━━━━━ Supplied records ━━━━━
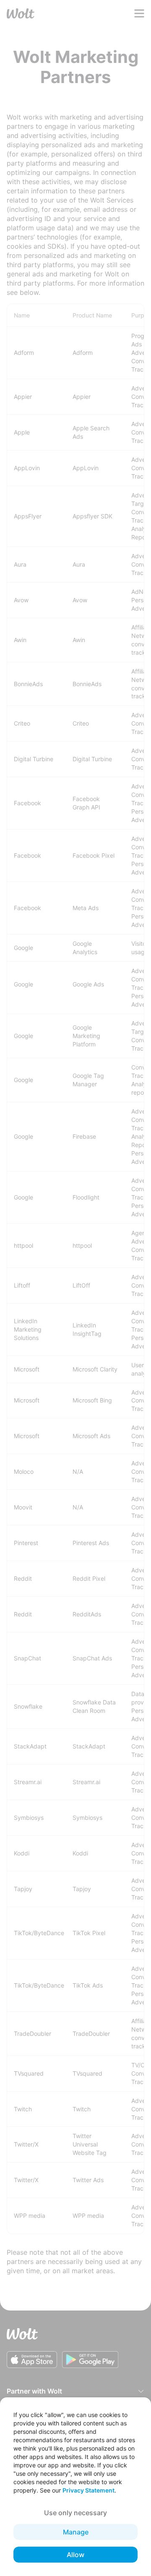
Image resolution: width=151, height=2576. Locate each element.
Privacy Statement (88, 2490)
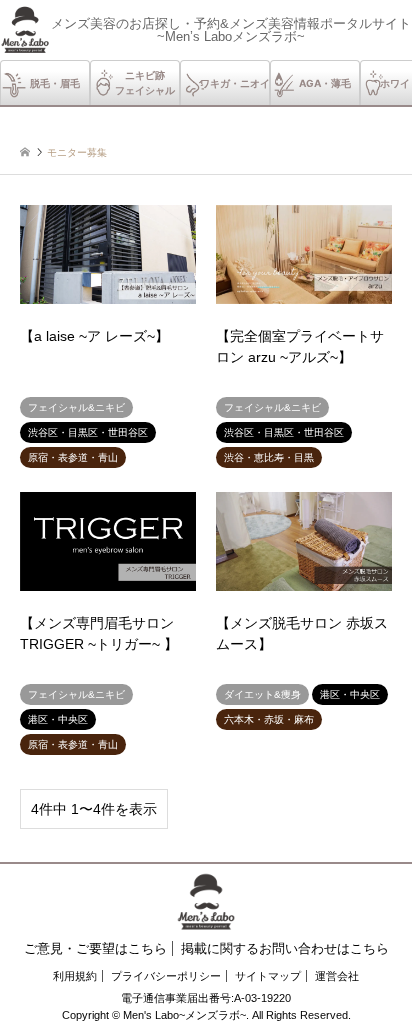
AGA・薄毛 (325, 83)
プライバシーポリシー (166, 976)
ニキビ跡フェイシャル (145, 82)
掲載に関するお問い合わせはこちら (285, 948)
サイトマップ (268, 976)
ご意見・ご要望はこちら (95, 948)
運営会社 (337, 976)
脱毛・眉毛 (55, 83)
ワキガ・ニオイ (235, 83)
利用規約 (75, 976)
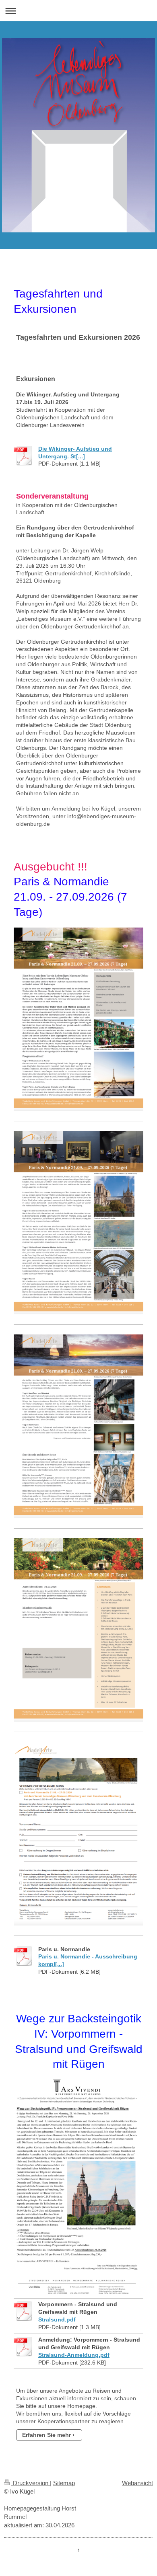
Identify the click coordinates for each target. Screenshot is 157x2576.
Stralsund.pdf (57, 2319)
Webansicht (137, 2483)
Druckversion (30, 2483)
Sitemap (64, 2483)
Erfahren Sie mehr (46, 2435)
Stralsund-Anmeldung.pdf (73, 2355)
━━━━━
* Description of the task *
Reproduce each entry exactly as given; no pictures, please.

* Exercise solution *
Image resolution: width=151, height=2576. Locate each element.
Privacy Statement (88, 2490)
AGA・薄毛 (325, 83)
プライバシーポリシー (166, 976)
ニキビ跡フェイシャル (145, 82)
掲載に関するお問い合わせはこちら (285, 948)
サイトマップ (268, 976)
ご意見・ご要望はこちら (95, 948)
運営会社 (337, 976)
脱毛・眉毛 (55, 83)
ワキガ・ニオイ (235, 83)
利用規約 (75, 976)
Identify the click coordinates for each target. Screenshot is 157x2576.
Stralsund.pdf (57, 2319)
Webansicht (137, 2483)
Druckversion (30, 2483)
Sitemap (64, 2483)
Erfahren Sie mehr (46, 2435)
Stralsund-Anmeldung.pdf (73, 2355)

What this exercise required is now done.